Learn photography to deliberate, well-exposed photographs in four months

Four months of theory and weekend shooting — about 30 minutes a day reading and watching plus two real outings a week — gets a beginner with any camera to deliberate, properly exposed photographs. Roughly 90 hours total. You will not be a working pro. You will know exactly why every exposure looks the way it does.

4 months · ~90 hours · shoot a 12-image series in full manual that holds together

Weeks 1–6 · 30 min/day

1.Understanding Exposure — Bryan Peterson

Forty years in print and still the clearest book on aperture, shutter speed and ISO ever written. Peterson's "creatively correct exposure" frame teaches you to stop chasing the meter and start choosing exposures on purpose. Read a chapter, then go shoot the chapter that day. Repeat. By chapter six you will never put your camera in auto mode again.

~$22 paperback

Understanding Exposure →
Weeks 4–14 · 2–3 hrs/week

2.Marc Levoy — Lectures on Digital Photography

Eighteen free lectures from a former Stanford professor and the founder of Google's Pixel camera team. Levoy goes deeper than any beginner book — sensors, optics, computational photography — without ever losing the through-line of "what does this mean for the picture you're about to take." Watch one lecture a week, watch each one twice. The slides and applets on his site are part of the course.

Free

Marc Levoy lectures →
Weeks 8–16 · weekly

3.One photograph a day, edited the same evening

Theory without volume is useless. Commit to one keeper a day and learn editing in Darktable (free) or Lightroom ($10/month). Post the daily image to a private blog, a Discord, or a single Instagram dedicated to the project. The constraint forces you to find pictures in ordinary days — which is the actual skill. After a hundred days, look back at day one. The gap is the curriculum.

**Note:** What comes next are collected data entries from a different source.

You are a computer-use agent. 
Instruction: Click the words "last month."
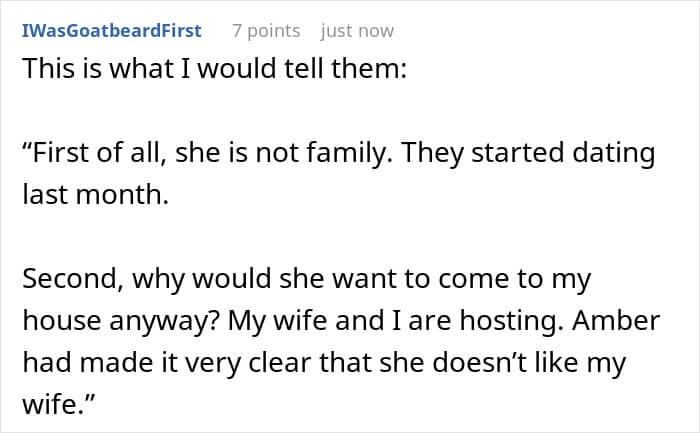pos(93,195)
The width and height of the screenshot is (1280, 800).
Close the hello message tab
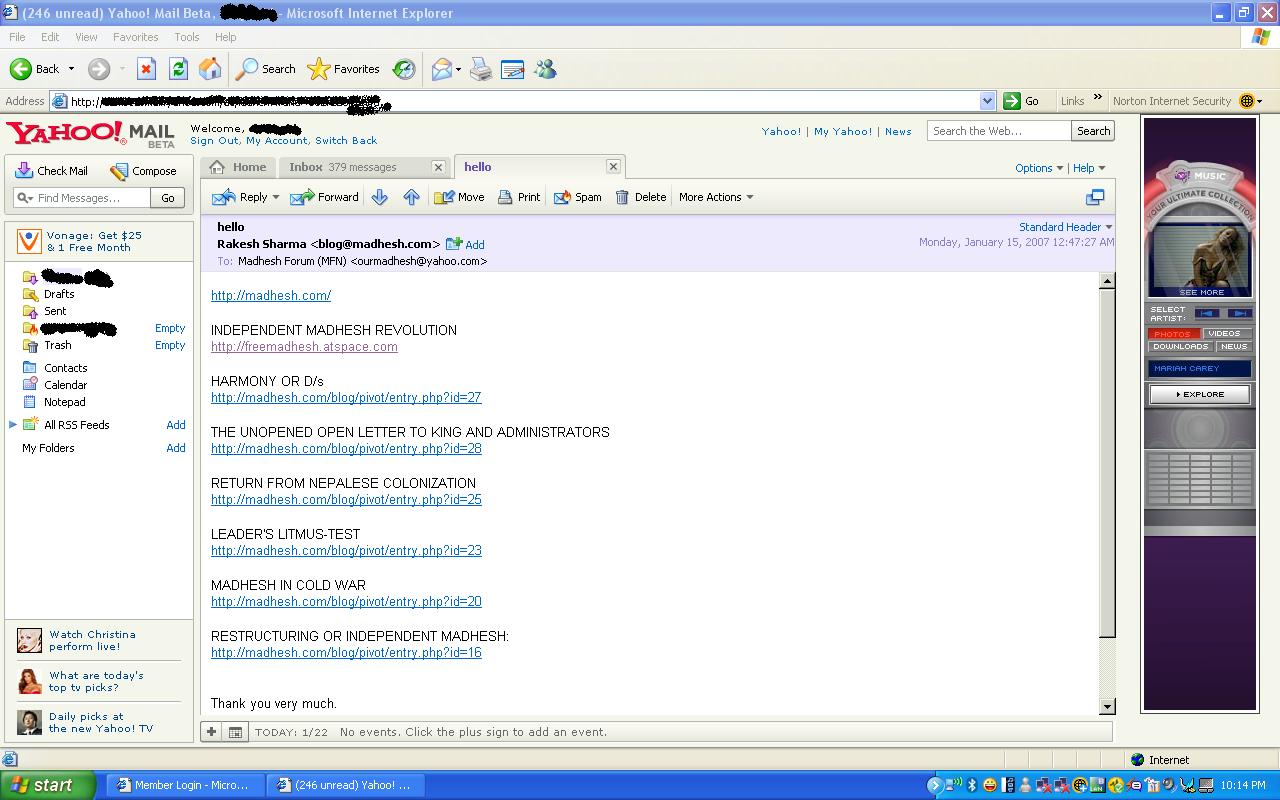613,167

Free with Darktable; $10/month with Lightroom

Darktable →

If this doesn't fit you

If your goal is iPhone photography and you have no interest in carrying a camera, skip Levoy and Peterson and work through Sebastiaan de With's halide.cam tutorials plus Austin Mann's iPhone field reports. The exposure principles are the same; the gear lessons aren't.

Why this path

Beginners drown in gear forums and YouTube comparisons before they have made a hundred photographs. Peterson gives you the operating system, Levoy gives you the physics, and the daily-photo habit gives you the only thing that actually moves you forward — volume. Reading more books, buying more lenses and watching more reviews are all forms of procrastination. The camera you have is enough for the next year of your life.